_ENUNCIADO DA TAREFA:_
Prolongue o texto sobre traumas psicológicos e o filme “Reine Sobre Mim” a partir do ponto em que ele termina.

_TEXTO FORNECIDO:_
************

Traumas precisam ser desvelados

Um dos preceitos básicos de qualquer terapia que se proponha a tratar (ou mesmo a curar) alguém com algum tipo de trauma psicológico é fazer com que ele o entenda conscientemente, que o aceite e o supere. Obviamente, o caminho terapêutico de um tratamento com tal característica é sempre muito demorado e doloroso, com consequências às vezes imprevisíveis.

A mente humana é, para mim, tão fascinante que até mesmo as histórias trágicas com resquícios traumáticos me instigam a tentar entender este micro-universo que habita cada um dos nossos corpos. Livros e filmes que tratam do tema são sempre objetos do meu interesse. Citaria vários deles aqui, mas um, em especial, chamou a minha atenção no último fim de semana. O filme “Reine Sobre Mim” (de 2007, mas só assistido agora!) é uma daquelas histórias simples e verossímeis, como o cotidiano de qualquer pessoa.

Embora normalmente associado a enredos cômicos, como um dia foi Jim Carey, o ator Adam Sandler mostra nessa obra a elasticidade do seu talento. No drama dirigido por Mike Binder, ele encarna Charlie Fineman, um dentista que viu sua vida ruir após o ataque terrorista de 11 de setembro nos Estados Unidos.

************

_DADOS ARMAZENADOS:_
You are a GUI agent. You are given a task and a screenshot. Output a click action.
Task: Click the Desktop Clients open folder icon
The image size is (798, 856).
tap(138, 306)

************

_RESPOSTA DO EXERCÍCIO:_
Tudo começa quando Fineman é reconhecido na rua por um ex-colega de faculdade, o bem sucedido dentista Alan Johnson (interpretado por Don Cheadle). Este último, que soube da tragédia de Fineman através da imprensa, começa a ver a sua própria vida certinha se transformar em meio à tentativa de se reaproximar do antigo companheiro de alojamento universitário.

A belíssima história é um contínuo processo de resgate de uma pessoa vítima do chamado Transtorno de Estresse Pós-Traumático. A Psiquiatria e a Psicanálise o definem como sendo “uma exposição a evento traumático em que uma pessoa foi confrontada com a morte ou grave ferimento real ou ameaçado, em si ou em pessoas próximas, com resposta envolvendo intenso medo, impotência ou horror”.

Em “Reine Sobre Mim” Charlie Fineman se nega a aceitar a tragédia que lhe tirou, de uma só vez, a esposa e as três filhas. Para se defender ele cria um novo mundo no qual praticamente ninguém entra. Com uma trilha sonora recheada de baladas lindas, este filme é um excelente mote para debates sobre traumas e maneiras de superá-los.

É sabido na literatura psicanalítica que é comum, após um trauma, “a vítima começar a revivê-lo através de sonhos e de pensamentos; evitar fatos, objetos ou quaisquer situações que lembrem o trauma; ter medo de que a situação venha a se repetir e apresente sensações físicas de desconforto e ansiedade, que podem ser desencadeados pela simples recordação mental do trauma”.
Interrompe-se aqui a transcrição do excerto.